Musical Bow

  January 04, 2022   Read time 4 min
Musical Bow
THE MUSICAL BOW. The hunter’s bow is a familiar object; the two ends of a flexible and curved rod are connected by a string.

Since the musical bow is identical in shape, many anthropologists believed it was derived from the hunter’s bow; hunters, they said, perceived the humming of the snapped string and began to use their bows as musical instruments. This is plausible but wrong, like many plausible explanations. Those forms of the musical bow which we have good reason to believe are the oldest have nothing to do with a hunter’s bow. They are ten feet long and therefore useless for shooting. Some of them are idiochordic; that is, the string is formed from a strip split from the same piece of cane of which the instrument is made, but still attached to it at either end. This natural string must be raised off the bow by bridges, and therefore cannot be used for shooting. Furthermore, all of these bows require a resonator; without a sound-amplifying contrivance the instrument is scarcely audible.

Finally, musical bows were not associated with hunters’ beliefs and ceremonies. With the Cora in Mexico, the calabash bowl on which the bow rests is a sacred emblem of the goddess of the earth and moon; among many tribes only the women play it; in Rhodesia it is the instrument played at girls’ initiations; and the Washambala in eastern Africa believe that a man cannot get a wife if a string of the musical bow breaks while he is making it. In a tale of the East African Wahehe, a man goes on a journey with a girl, has her drink from a brook and breaks her neck when she is bent over the water. At once she is transformed into a musical bow; the back bone becomes the wood, her head the resonator, and her limbs the strings. Similar stories are found in northern mythology.
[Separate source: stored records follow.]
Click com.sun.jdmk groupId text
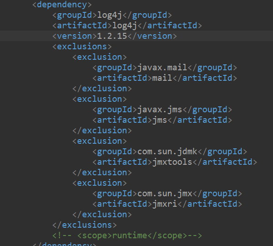Viewport: 273px width, 246px height. click(x=167, y=152)
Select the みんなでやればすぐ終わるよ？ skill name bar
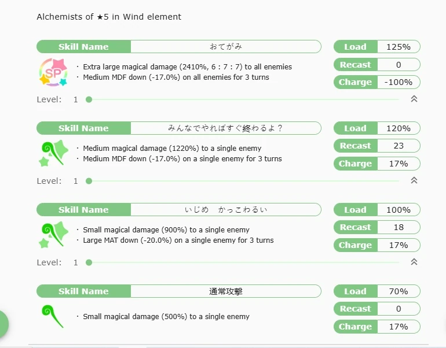The image size is (446, 348). pos(225,128)
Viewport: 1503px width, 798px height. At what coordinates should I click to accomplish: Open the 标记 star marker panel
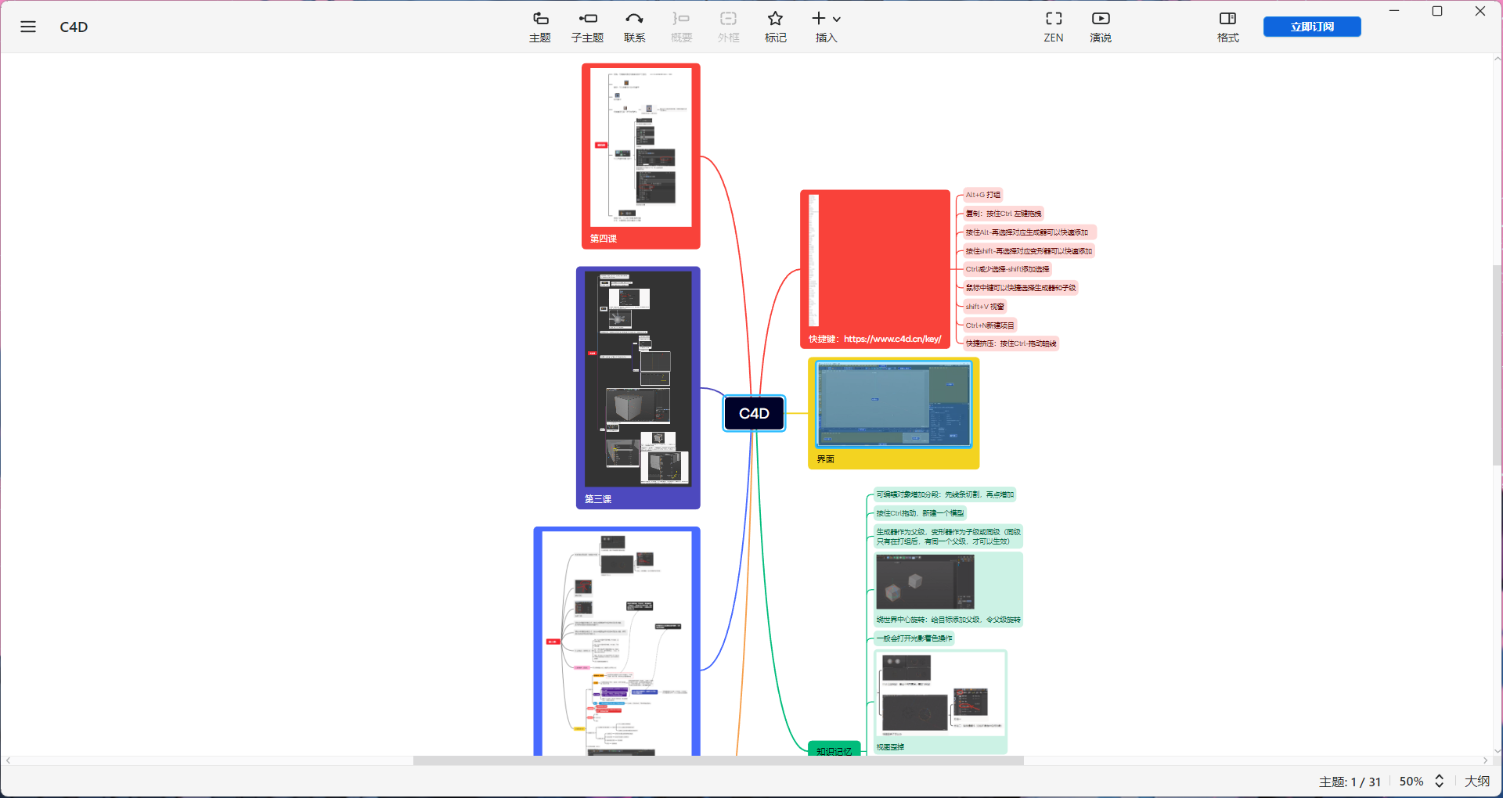(775, 27)
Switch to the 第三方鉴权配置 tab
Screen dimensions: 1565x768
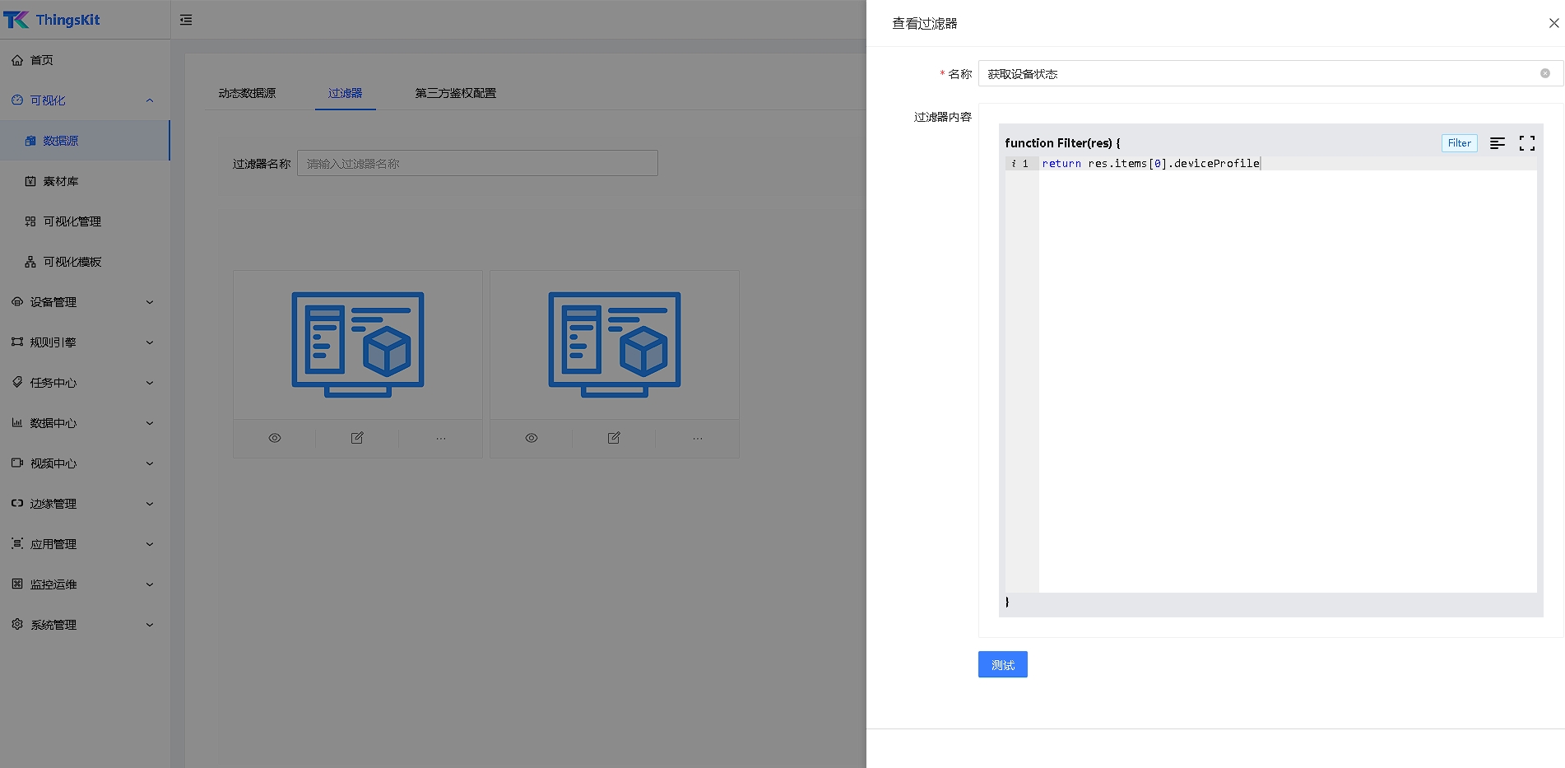(455, 93)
The musical bow is one of the first instruments used for intimacy and to induce meditation; the Akamba in eastern Africa, as well as the Maidu in middle California, consider it the most effective instrument for getting in contact with spirits. The weak, muffled sound of the musical bow, suited to such a task, is mirrored in the dark vowels and nasal consonants of its native names, such as nkungu in Angolese, vuhudendung on Pentecost Island in Melanesia, wurubumba in Kibunda.

There are three main types of musical bows: bows with a separate resonator, bows with attached resonators, or gourd bows, and bows that depend upon the player’s mouth for resonance or mouth bows. The bow with a separate resonator is supported on a detached vessel. This may be a calabash bowl, a basket, a pot or a metal vase. The strangest of these bows is the gigantic instrument of some tribes of southern India: a bow, sometimes ten feet long, with jingles suspended from the wood, rests on a large clay pot and is rapidly beaten with two sticks, while a second man strikes the pot with his hands.
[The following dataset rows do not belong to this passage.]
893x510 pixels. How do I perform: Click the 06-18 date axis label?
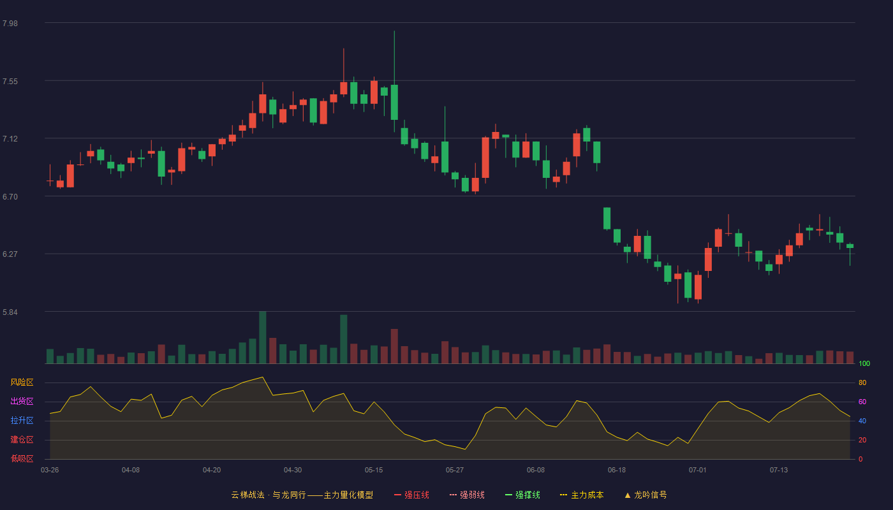(617, 470)
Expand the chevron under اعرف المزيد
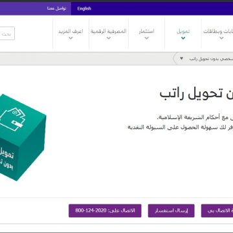Viewport: 233px width, 233px height. coord(71,38)
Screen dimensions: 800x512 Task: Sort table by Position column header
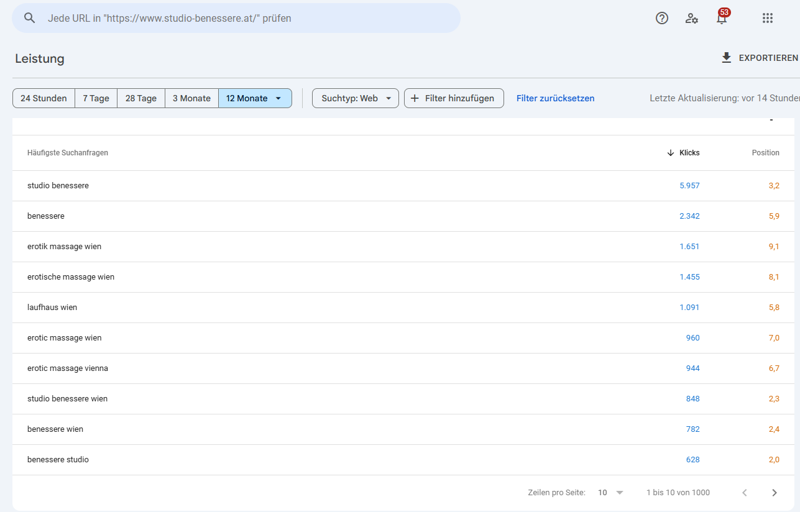click(x=765, y=153)
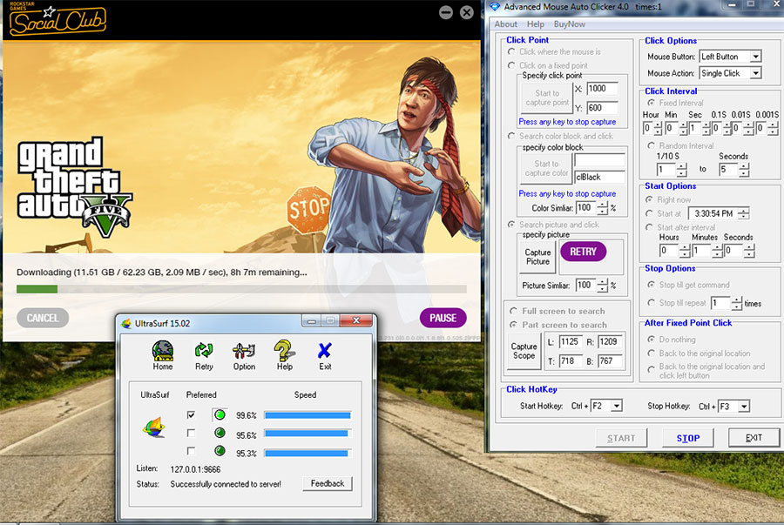Viewport: 784px width, 525px height.
Task: Click the X coordinate input field
Action: 602,89
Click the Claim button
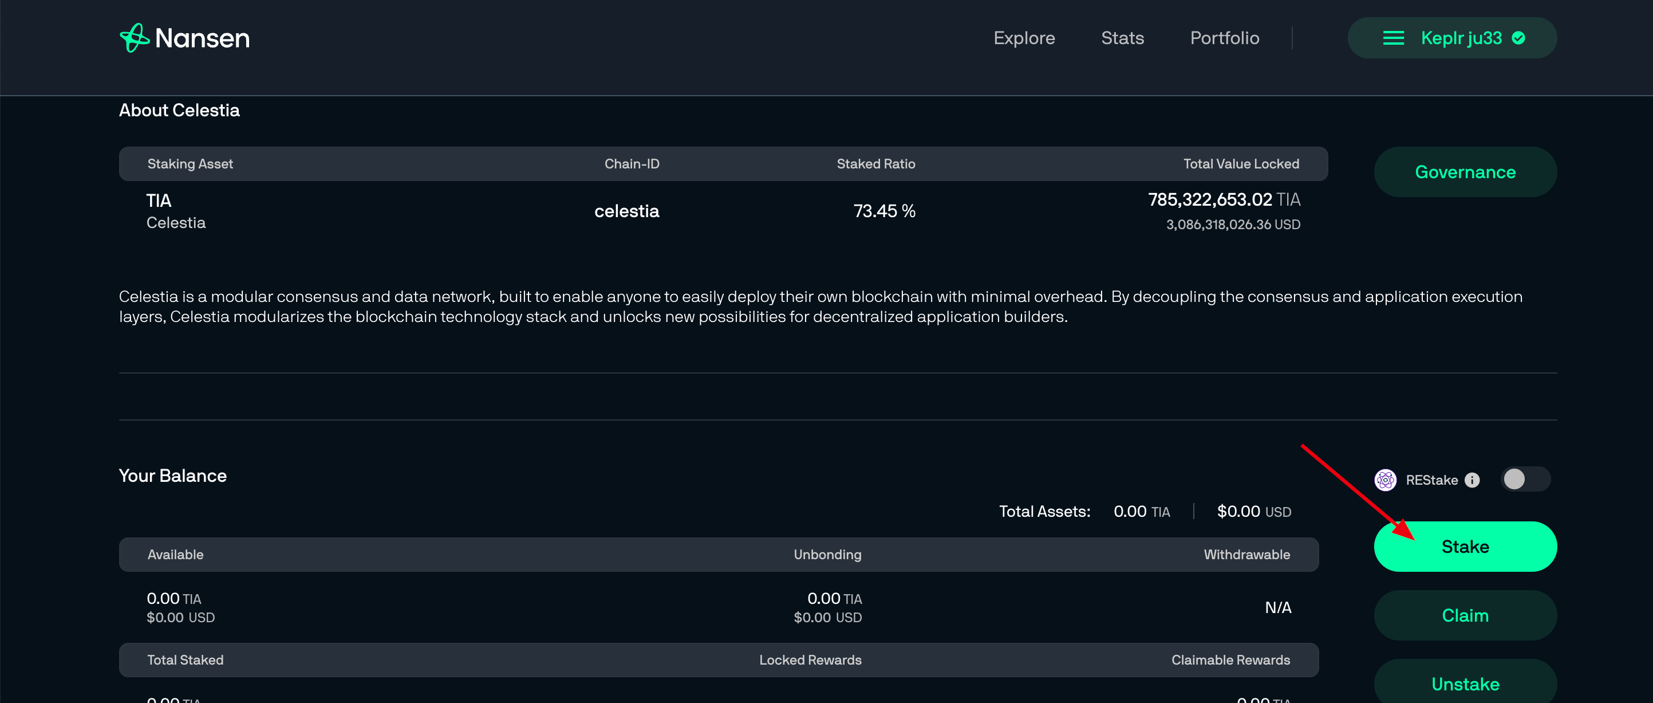The width and height of the screenshot is (1653, 703). 1465,615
Similar instruments, laid on gourds, occur with Mexican Indians. Most anthropologists have tried to attribute them to Negro importation. But this is not likely. No African bow has so large a size, and none is struck in so archaic a way with two sticks. In the gourd bow the bow is attached to a gourd which acts as a resonator. The top of the gourd is cut off and the opening is pressed against the chest or abdomen of the player, increasing its resonance. The gourd can resonate only the open string of the bow to which it has been cut, and when any other tone is played the gourd must be lifted away from the player’s body so that its resonance will not interfere with the tone. This shifting of the position of the gourd is not a means of altering the tone, as some observers have claimed.
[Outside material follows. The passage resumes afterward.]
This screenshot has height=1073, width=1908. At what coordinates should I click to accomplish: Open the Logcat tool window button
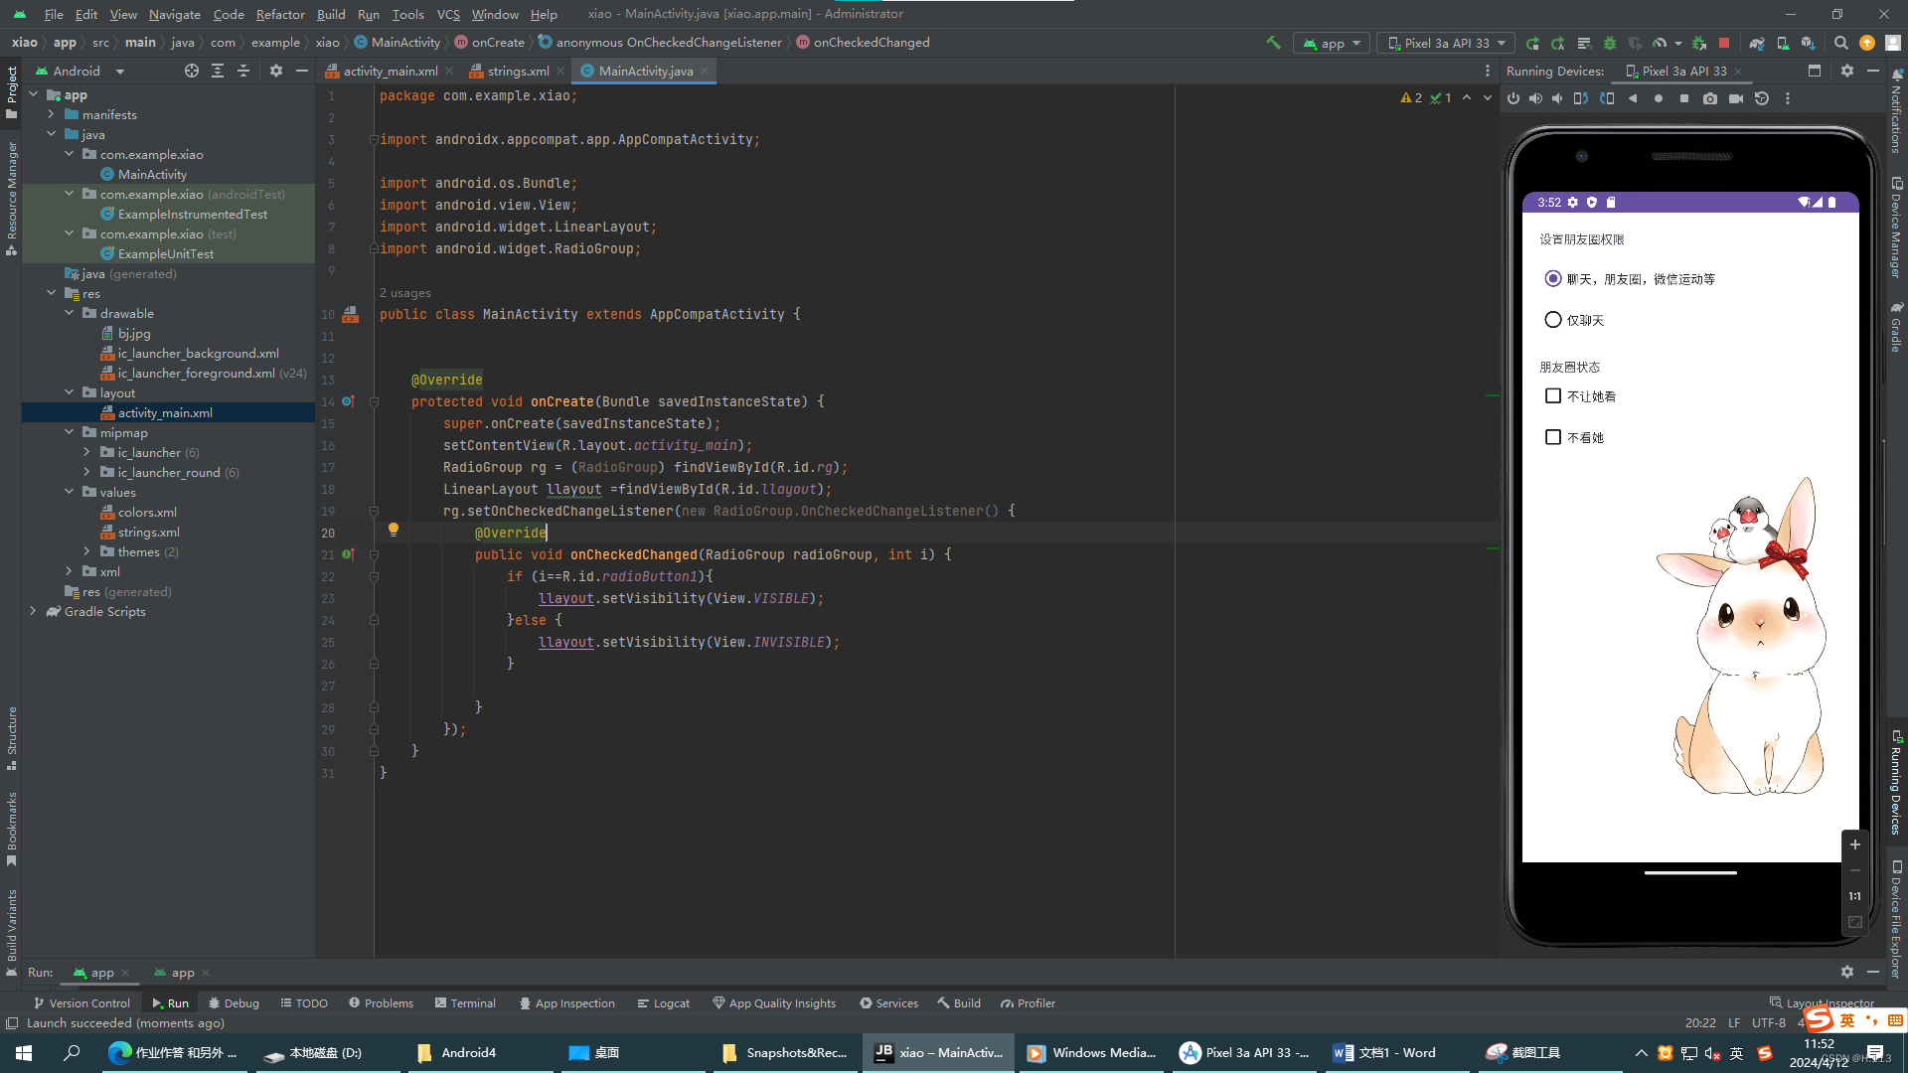tap(664, 1003)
There are other means of altering the fundamental tone. With all kinds of musical bows the vibrating length of the string can be changed, either by bracing, or by stopping, or by both ways. In the braced bow the string is divided into two sections by a loop of thread tied round the bow and the string. The two sections produce two different fundamentals with their relative partials. Also, the player can touch the string, as do fiddlers, in order to shorten the vibrating length and raise the pitch. (fig. 27) In the mouth bow the player’s mouth serves as a resonator; either the wood is held against the teeth with the string outside, or else the string is allowed to vibrate in the oral cavity with the wood outside. Its musical rendering depends on the reinforcing of partials in the same way as in the jaws’ harp.